» Task inputs:
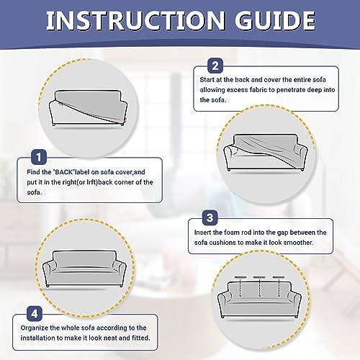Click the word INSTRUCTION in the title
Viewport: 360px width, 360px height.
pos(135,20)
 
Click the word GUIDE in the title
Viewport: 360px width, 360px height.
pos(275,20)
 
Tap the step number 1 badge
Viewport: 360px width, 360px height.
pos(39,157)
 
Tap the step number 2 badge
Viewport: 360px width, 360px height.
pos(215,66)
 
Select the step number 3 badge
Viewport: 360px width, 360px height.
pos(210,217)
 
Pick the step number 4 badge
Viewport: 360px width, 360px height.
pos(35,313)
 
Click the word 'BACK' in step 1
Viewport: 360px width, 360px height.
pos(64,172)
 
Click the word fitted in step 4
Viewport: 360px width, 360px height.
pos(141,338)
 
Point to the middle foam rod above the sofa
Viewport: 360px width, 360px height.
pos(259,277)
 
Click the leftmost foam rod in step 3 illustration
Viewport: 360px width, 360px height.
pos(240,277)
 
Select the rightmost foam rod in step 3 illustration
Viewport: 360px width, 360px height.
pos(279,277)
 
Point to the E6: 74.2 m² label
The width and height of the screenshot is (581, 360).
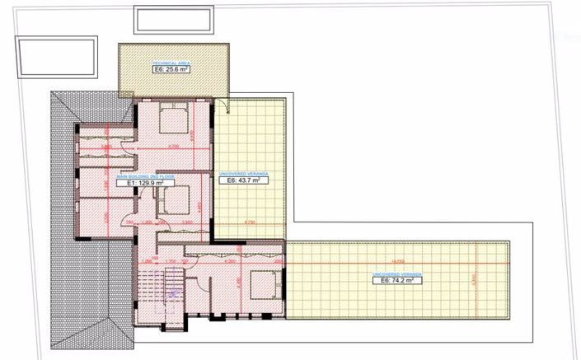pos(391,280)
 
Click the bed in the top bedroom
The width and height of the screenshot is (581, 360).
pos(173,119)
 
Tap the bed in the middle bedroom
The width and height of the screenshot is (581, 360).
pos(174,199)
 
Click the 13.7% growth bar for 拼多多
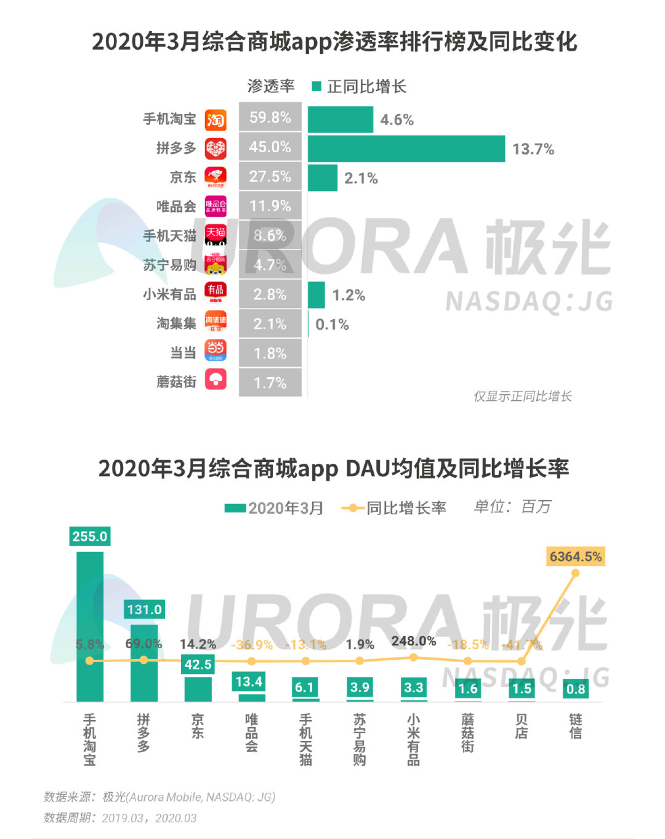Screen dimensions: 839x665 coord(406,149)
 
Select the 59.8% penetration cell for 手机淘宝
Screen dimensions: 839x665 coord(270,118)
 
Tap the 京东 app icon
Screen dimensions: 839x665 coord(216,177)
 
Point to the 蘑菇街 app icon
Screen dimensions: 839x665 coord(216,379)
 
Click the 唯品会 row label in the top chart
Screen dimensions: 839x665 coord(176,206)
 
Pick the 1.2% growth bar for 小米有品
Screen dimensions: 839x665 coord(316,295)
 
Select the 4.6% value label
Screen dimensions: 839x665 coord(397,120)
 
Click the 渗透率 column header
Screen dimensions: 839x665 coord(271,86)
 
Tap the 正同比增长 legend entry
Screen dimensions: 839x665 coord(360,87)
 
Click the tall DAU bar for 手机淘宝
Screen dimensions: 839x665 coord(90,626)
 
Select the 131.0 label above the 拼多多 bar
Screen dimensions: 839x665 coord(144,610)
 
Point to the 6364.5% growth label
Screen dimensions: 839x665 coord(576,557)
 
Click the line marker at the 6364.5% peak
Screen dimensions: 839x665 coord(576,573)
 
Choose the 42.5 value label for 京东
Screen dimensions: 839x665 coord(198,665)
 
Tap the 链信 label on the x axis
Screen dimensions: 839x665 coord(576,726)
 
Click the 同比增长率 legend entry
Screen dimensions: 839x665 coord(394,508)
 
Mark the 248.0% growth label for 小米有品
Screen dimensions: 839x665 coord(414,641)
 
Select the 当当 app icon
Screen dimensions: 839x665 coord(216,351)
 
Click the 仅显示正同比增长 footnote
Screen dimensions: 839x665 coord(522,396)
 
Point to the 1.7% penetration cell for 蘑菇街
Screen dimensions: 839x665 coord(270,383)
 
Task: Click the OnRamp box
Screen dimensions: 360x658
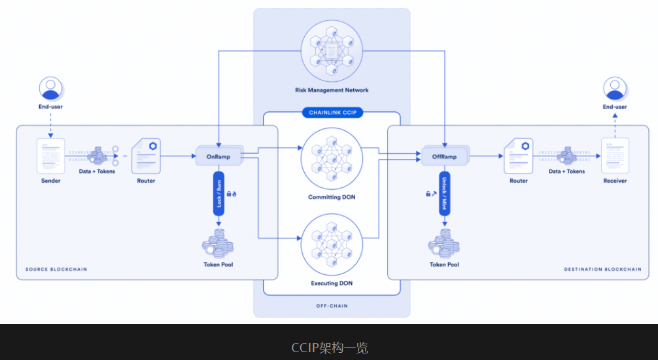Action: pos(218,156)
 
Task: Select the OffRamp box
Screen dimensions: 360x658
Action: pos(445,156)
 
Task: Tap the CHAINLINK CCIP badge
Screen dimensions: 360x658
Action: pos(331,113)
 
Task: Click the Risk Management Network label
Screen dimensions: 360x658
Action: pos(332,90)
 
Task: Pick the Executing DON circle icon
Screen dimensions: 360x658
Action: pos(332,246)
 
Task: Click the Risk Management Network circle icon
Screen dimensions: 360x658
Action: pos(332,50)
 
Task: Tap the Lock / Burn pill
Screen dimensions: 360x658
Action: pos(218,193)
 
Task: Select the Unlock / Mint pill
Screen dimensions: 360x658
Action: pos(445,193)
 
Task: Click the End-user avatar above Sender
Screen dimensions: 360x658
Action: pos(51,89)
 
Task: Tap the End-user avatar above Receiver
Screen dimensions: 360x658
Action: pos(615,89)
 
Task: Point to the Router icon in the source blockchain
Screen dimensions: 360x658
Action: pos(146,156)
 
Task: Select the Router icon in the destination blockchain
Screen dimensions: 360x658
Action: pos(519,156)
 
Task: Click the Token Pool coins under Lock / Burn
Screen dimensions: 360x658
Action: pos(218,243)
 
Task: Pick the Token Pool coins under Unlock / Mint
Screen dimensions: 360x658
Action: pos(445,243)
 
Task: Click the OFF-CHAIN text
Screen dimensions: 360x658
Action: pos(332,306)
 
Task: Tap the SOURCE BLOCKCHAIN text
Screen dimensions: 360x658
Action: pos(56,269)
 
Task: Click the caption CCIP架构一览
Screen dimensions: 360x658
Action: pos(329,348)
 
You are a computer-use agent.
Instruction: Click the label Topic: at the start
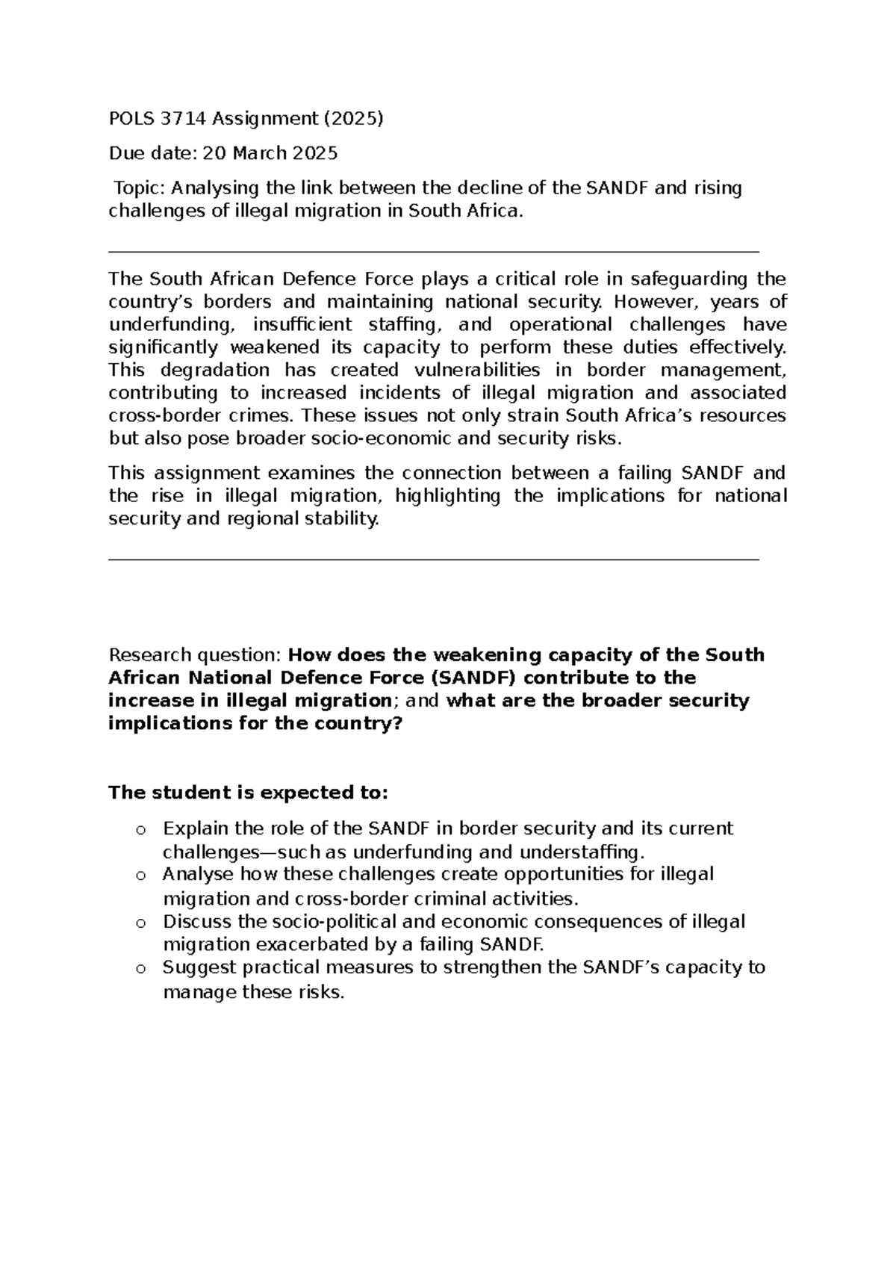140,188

» What is required: Please copy the items from the start through the line with "pos(64,172)", both included, keeping the requests and offsetting every coordinate in the answers by 73; leave the pictures out.

» Result of this task:
Click the word INSTRUCTION in the title
Viewport: 360px width, 360px height.
pos(208,93)
 
Click the word GUIDE in the title
Viewport: 360px width, 360px height.
pos(348,93)
 
Tap the step number 1 badge
Viewport: 360px width, 360px height.
pos(112,230)
 
Tap the step number 2 badge
Viewport: 360px width, 360px height.
pos(288,139)
 
Select the step number 3 badge
Viewport: 360px width, 360px height.
pos(283,290)
 
Pick the step number 4 badge
Viewport: 360px width, 360px height.
pos(108,386)
 
Click the word 'BACK' in step 1
Viewport: 360px width, 360px height.
pos(137,245)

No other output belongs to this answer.